Lohengrin, Bayreuth Festival, July 2011Posted on 28 July 2011
The people of Brabant as rats, Elsa in white, wounded with arrows in her back, and Lohengrin during the overture trying to get through white double doors. In 2010 this was the new production that opened the festival — it apparently got a mixed reception, but seeing it for the first time this year I liked it! And so presumably did Angela Merkel who returned as a private citizen to see it again, sitting in the first few rows rather than the main box at the back.

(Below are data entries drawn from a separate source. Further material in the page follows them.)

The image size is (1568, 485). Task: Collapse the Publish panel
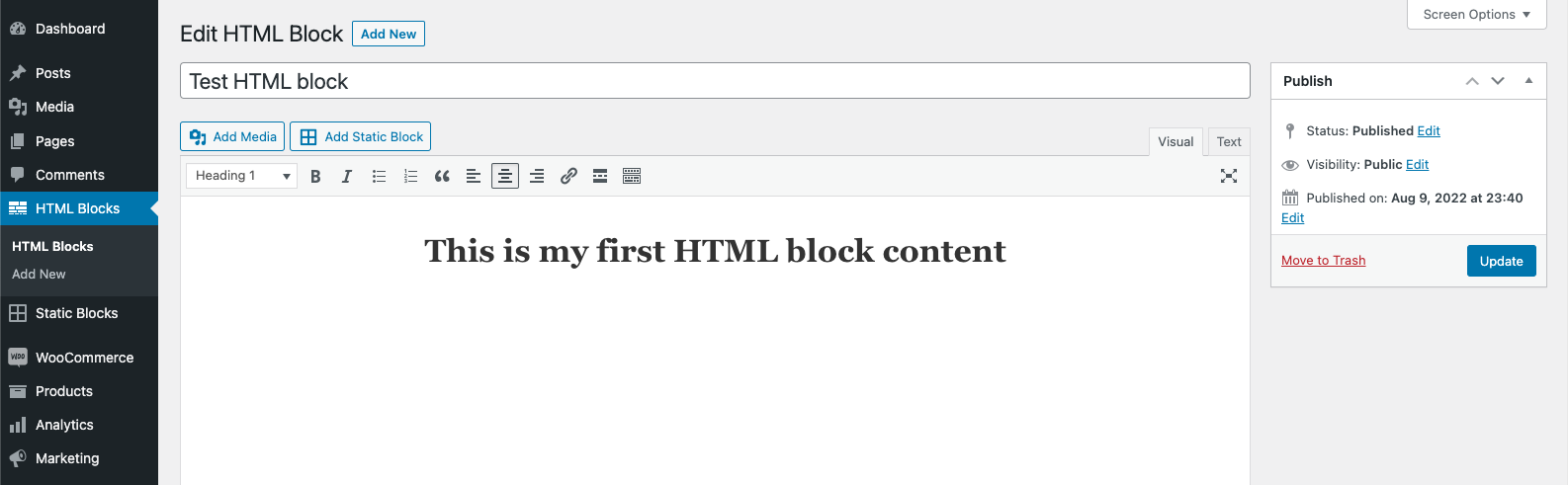click(1528, 81)
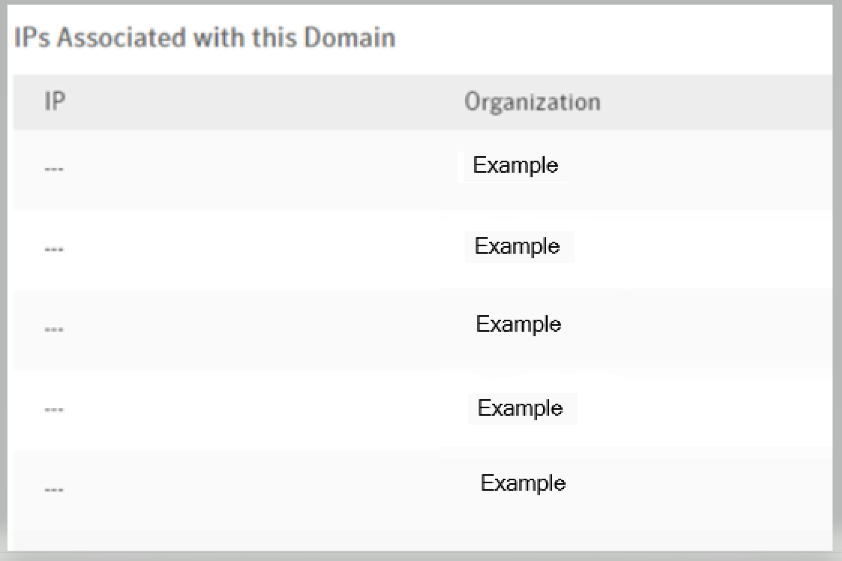
Task: Open the second 'Example' organization entry
Action: [517, 246]
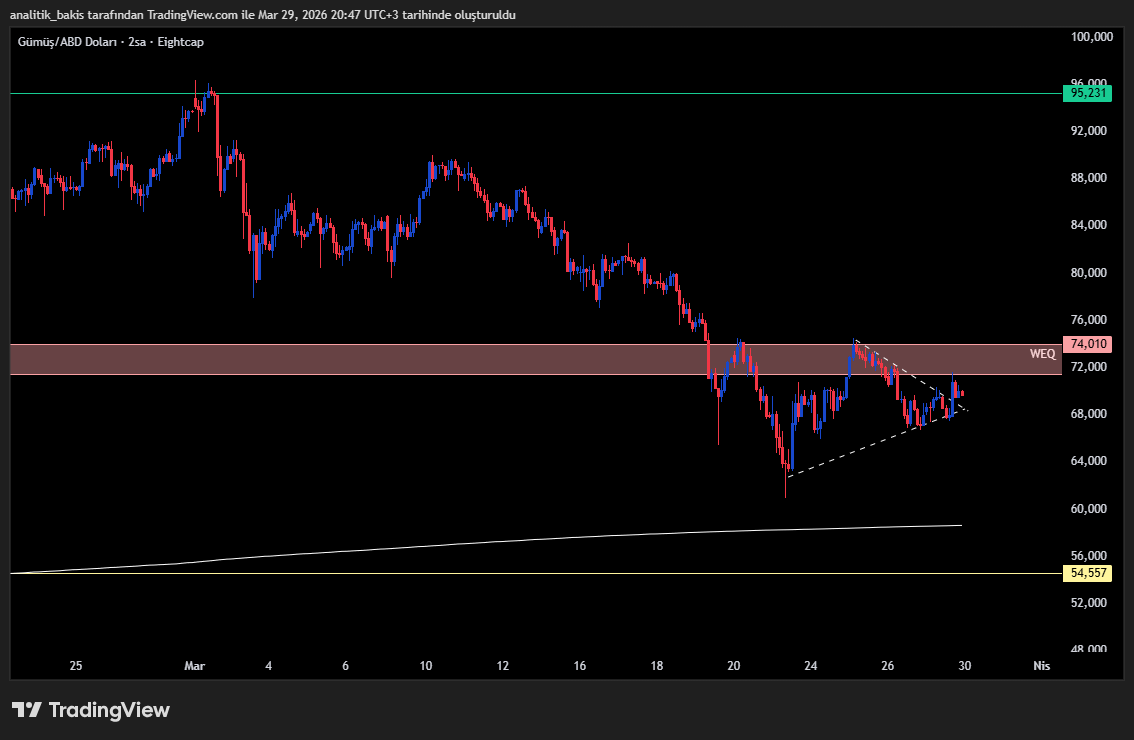
Task: Click the WEQ zone label
Action: (1043, 354)
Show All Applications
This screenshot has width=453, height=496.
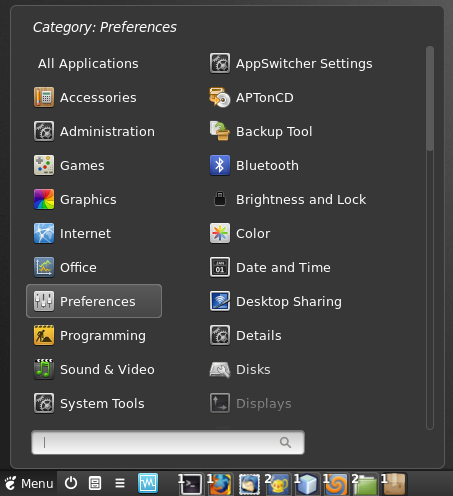(x=88, y=63)
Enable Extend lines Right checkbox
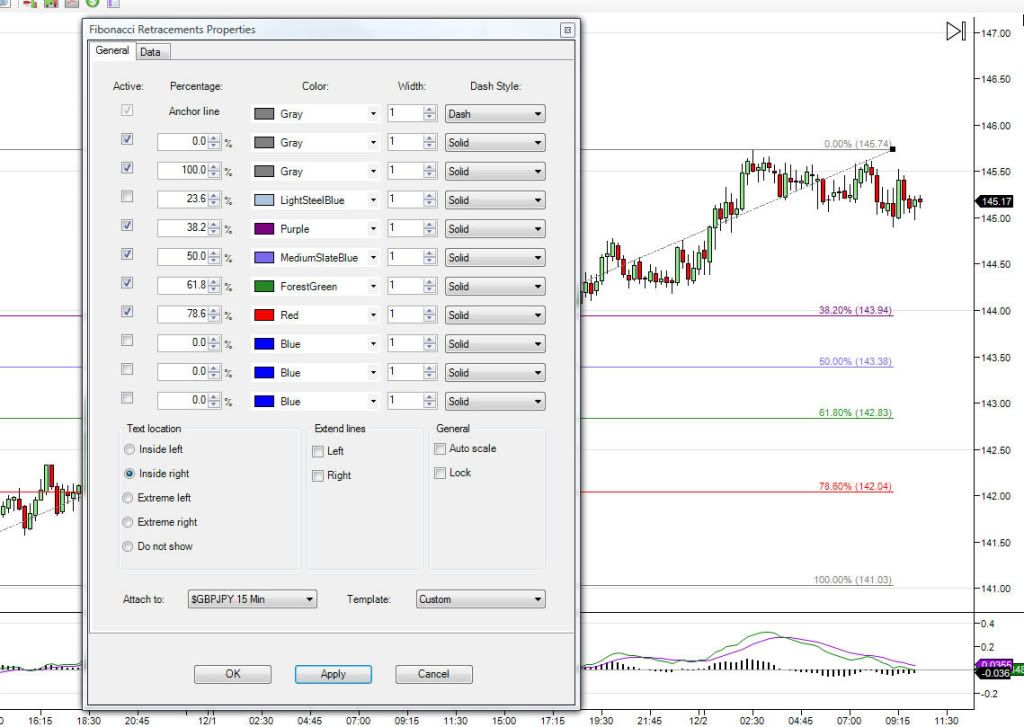 318,475
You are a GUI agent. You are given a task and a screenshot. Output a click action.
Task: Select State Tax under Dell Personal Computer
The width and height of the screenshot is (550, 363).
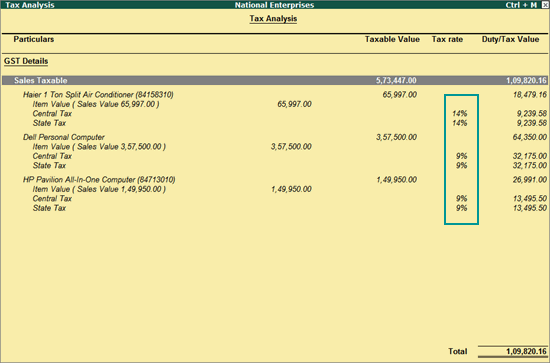click(49, 166)
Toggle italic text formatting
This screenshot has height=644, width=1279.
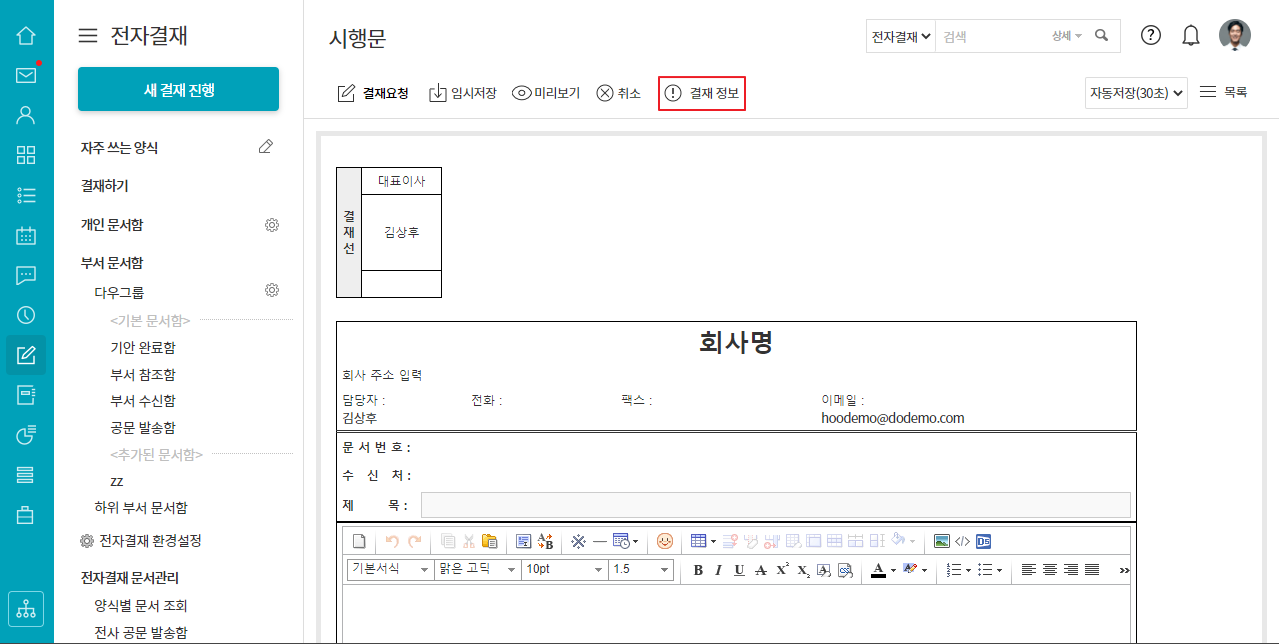click(718, 570)
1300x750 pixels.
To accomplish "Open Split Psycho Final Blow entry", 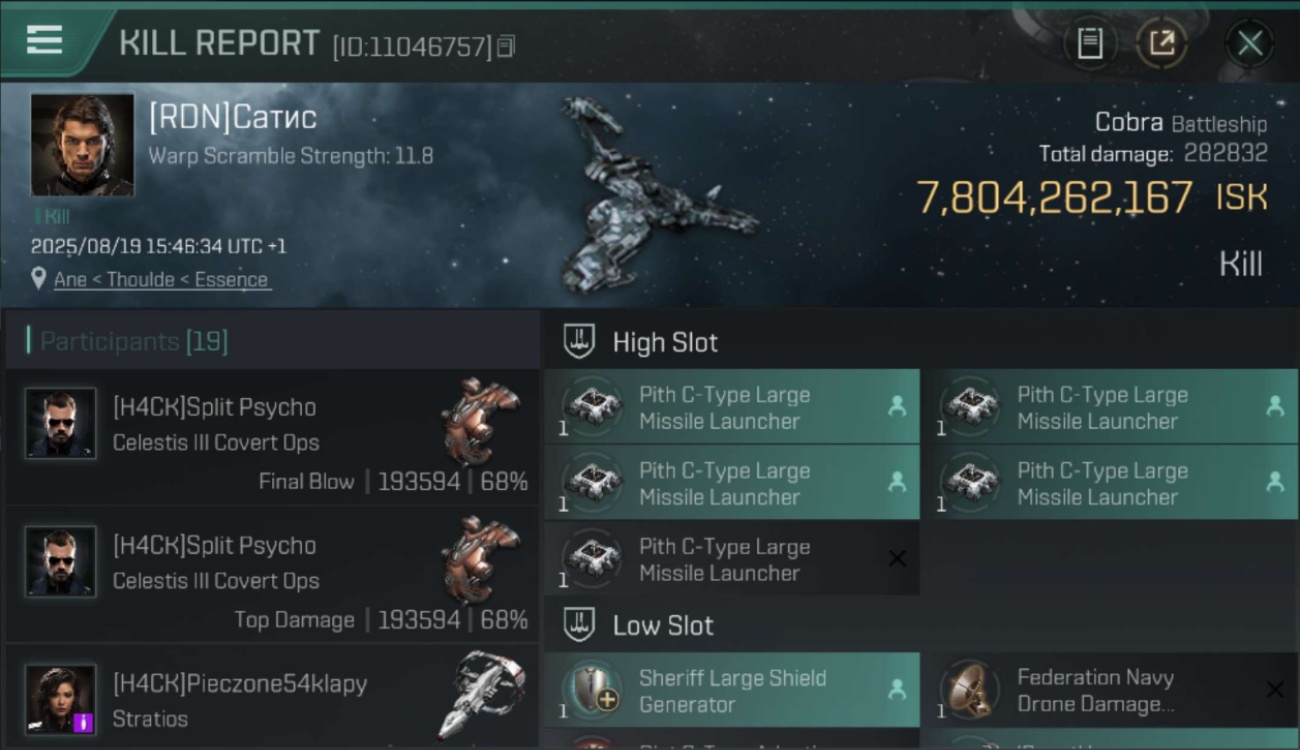I will pos(272,438).
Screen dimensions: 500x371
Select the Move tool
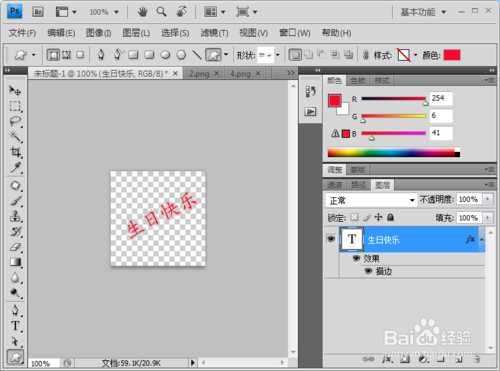15,90
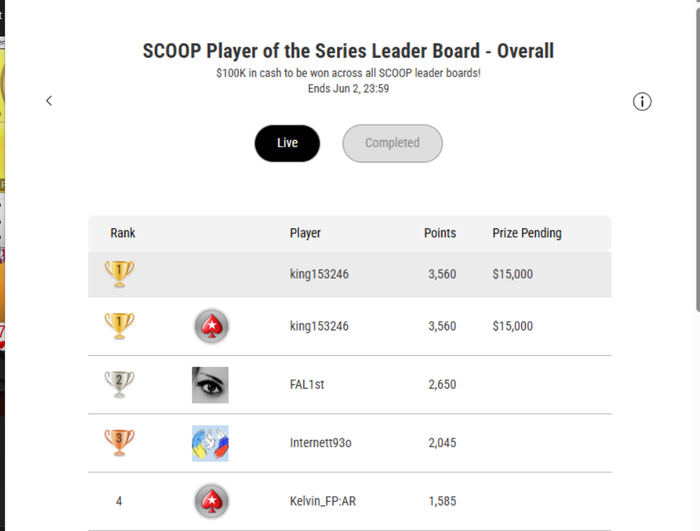Select player name Kelvin_FP:AR
This screenshot has height=531, width=700.
point(323,501)
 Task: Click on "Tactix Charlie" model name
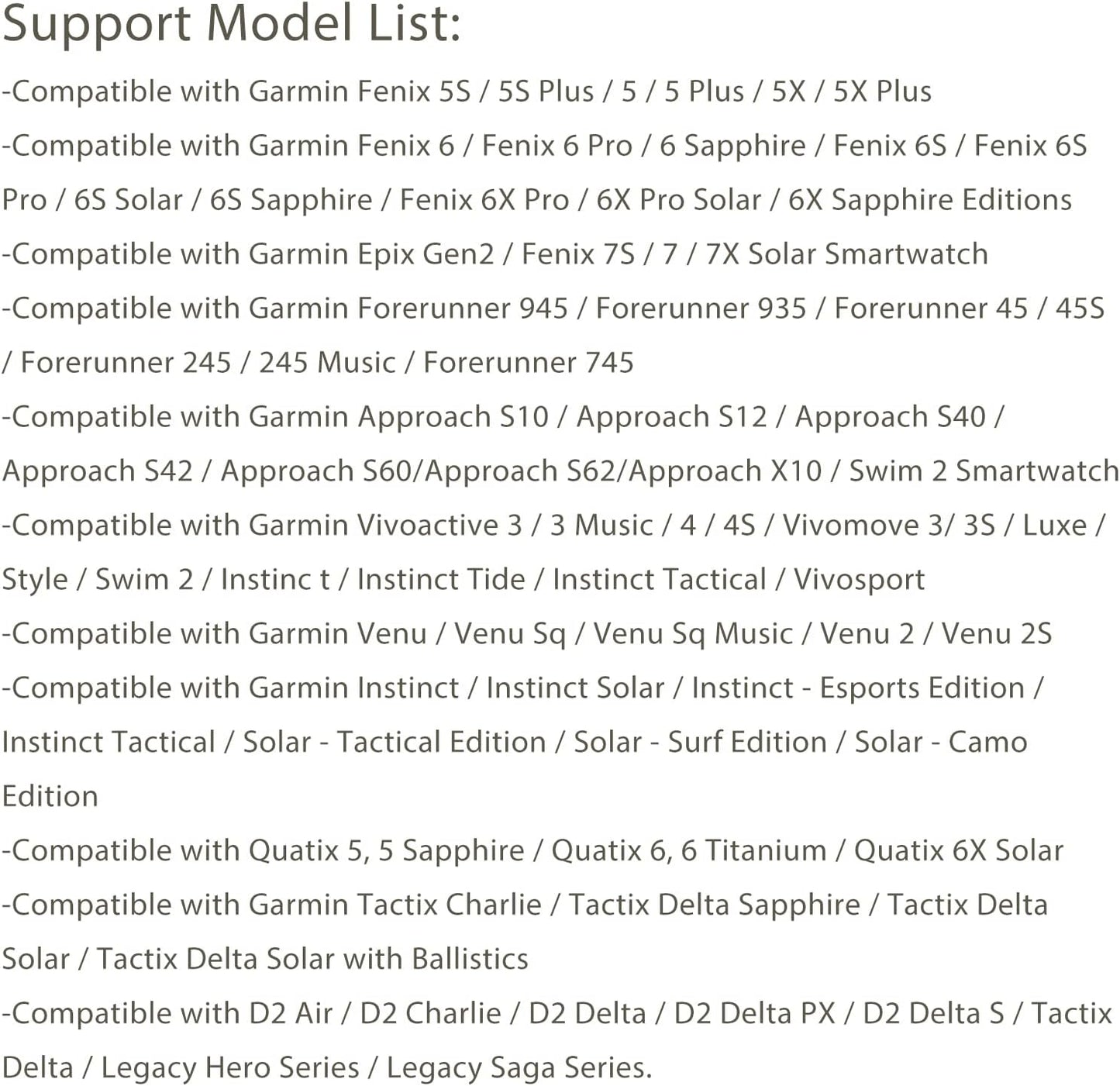[450, 905]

The video projections of rats fighting and metaphorically trying to take over the kingdom were clever, and I loved the opening of Act II with a dead horse and overturned carriage. Telramund and Ortud were evidently trying to abscond with boxes of gold bars that the rats quickly made off with. They have failed in their attempt to take over the kingdom, and the wrecked carriage is representative of their wrecked plans.
As for Lohengrin himself, Wagner writes in his Mitteilung an meine Freunde (Communication to my friends) that the hero is looking for a woman who “ihn unbedingt liebe” (loves him unconditionally). He longs for the one person who can release him from his solitude, quench his yearning — for love, for being loved, for being understood through love (original German “ihn aus seiner Einsamkeit erlösen, seine Sehnsucht stillen konnte — nach Liebe, nach Geliebtsein, nach Verstandensein durch die Liebe“). He fails of course because Elsa cannot resist demanding the name he can’t reveal without returning immediately to the land of the Grail. When the swan comes back for him, it turns into Elsa’s lost younger brother whom Ortrud bewitched and accused her of murdering, and in this production the brother is an embryo held inside an egg-like container. He rises onto his legs, tears his umbilical cord, and stands there like some far eastern holy man. Lohengrin walked slowly to the front of the stage, the lights went out, and the applause erupted.
Klaus Florian Vogt was an immensely strong and charismatic Lohengrin, assertive against others, yet showing quieter tender moments to the beautiful Elsa of Annette Dasch. Tómas Tómasson sang strongly as Telramund, and Petra Lang was a powerful presence as Ortrud, singing with huge force when the occasion demanded it. Samuel Youn was in good voice and wacky costume as the Herald, and Georg Zeppenfeld showed suitable weakness as King Henry, but sang with firmness, particularly in Act I when he refers to the sword giving a judgement between Trug und Wahrheit (fraud and truth).
Andris Nelsons conducted with energy and what seemed a faster than usual tempo, though I’ve no objection to that since I find this opera can tend to drag despite the beautiful music. In any event, Hans Neuenfels’ production, with costume and stage designs by Reinhard von der Thannen, gives a forward movement to developments and lightens things with a strong splash of colour. I loved the pink mice, and the hugely colourful lady rats at the wedding ceremony. As the mice came on, followed by the ladies I half expected the orchestra to burst into ballet music for Nutcracker or La fille mal gardée, to say nothing of the allusion to Swan Lake with Elsa and Ortrud in their feathered dresses of white and black.
In the end what stands out is: an intriguing production, fine performances from the whole cast, and that wonderful stage moment with the broken carriage and dead horse at the start of Act II. Super.